Sociologist and novelist Christine Détrez, a professor at the École Normale Supérieure de Lyon, said in a phone interview that Ernaux’s work serves to “de-particularize” women’s experiences. “You’re scared to recognize yourself, because then you’ll have to draw your own conclusions, but you do,” she said, adding that Ernaux’s impact on the lives of women in France could be compared to de Beauvoir’s on previous generations. “It helps, because it means what you’re experiencing is the result of a shared condition,” Détrez added.
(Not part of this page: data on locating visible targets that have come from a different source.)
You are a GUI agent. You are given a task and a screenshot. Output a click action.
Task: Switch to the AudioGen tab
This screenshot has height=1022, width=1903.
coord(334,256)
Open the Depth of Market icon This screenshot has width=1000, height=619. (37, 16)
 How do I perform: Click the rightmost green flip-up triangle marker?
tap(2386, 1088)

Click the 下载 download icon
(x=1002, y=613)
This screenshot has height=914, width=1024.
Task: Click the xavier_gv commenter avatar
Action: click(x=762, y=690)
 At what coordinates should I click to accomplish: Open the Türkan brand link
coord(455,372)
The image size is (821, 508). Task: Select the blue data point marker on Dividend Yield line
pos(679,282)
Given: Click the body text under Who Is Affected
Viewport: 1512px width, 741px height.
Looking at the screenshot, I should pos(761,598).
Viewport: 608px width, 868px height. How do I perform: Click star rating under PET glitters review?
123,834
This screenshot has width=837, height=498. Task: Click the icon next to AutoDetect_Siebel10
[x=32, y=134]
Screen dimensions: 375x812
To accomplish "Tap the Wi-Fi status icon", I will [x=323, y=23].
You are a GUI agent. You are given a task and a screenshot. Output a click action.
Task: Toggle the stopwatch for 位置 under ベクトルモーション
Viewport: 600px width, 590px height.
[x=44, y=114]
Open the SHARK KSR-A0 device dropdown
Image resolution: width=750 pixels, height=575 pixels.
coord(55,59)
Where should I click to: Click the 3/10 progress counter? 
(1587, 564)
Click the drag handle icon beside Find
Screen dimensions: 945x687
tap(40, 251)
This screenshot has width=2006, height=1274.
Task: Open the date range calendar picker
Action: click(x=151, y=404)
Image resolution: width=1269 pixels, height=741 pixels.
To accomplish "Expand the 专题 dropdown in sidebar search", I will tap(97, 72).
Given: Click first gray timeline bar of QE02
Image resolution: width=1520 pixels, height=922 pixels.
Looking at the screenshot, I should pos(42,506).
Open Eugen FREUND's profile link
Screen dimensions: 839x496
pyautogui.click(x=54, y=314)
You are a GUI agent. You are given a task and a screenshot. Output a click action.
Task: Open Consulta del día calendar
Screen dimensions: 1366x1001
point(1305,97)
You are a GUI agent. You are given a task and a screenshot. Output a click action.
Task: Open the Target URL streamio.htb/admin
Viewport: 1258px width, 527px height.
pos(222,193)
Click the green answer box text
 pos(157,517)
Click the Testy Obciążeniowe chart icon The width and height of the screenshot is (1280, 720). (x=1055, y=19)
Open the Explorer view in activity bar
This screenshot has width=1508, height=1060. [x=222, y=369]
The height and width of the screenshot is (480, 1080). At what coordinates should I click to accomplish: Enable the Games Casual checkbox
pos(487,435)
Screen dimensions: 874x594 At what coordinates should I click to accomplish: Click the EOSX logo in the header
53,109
This much was obvious from the audience’s reactions during a public reading of “A Girl’s Story” at the venerable Comédie-Française theater in Paris, in early March. As actress Dominique Blanc spoke, murmurs of recognition and giggles greeted details that recreated a long-lost era: the novelty of disposable sanitary pads, a popular cookie from the time. For women of Ernaux’s generation, they were Proustian madeleines.

Ernaux was in the audience that day, but she usually prefers to stay away from Paris’ literary scene. Instead, she has been increasingly outspoken, in interviews and essays, about social and political issues. She has thrown her weight behind #MeToo, which has struggled to gain momentum in the French arts world, as well as the popular Yellow Vest protests that rocked the country last year. “I come from a line of people who could have been Yellow Vests,” Ernaux said.

Her attention to the structures of social domination paved the way in France for writers like Édouard Louis, 27, who rose to prominence with “The End of Eddy,” a novel inspired by his own working-class upbringing. “For me, it was like an explosion,” Louis said of his first encounter with Ernaux’s work, in a telephone interview: “I felt represented.” He added that Ernaux had made him “realize how subversive autobiography can be.”

Still, when politics or personal trauma came up on the phone with Ernaux, there was no trace of outrage in her voice. She is forthright yet impressively measured; even in “A Girl’s Story,” disentangling the damage done to her in 1958 leads to a sense of peace.

Ernaux’s only fear, it seems, is to lose the ability to look inward and rewind the years, after watching her own mother’s memories fade away in the 1980s. “Frankly, I’d rather die now than lose everything I’ve seen and heard,” she said. “Memory, to me, is inexhaustible.”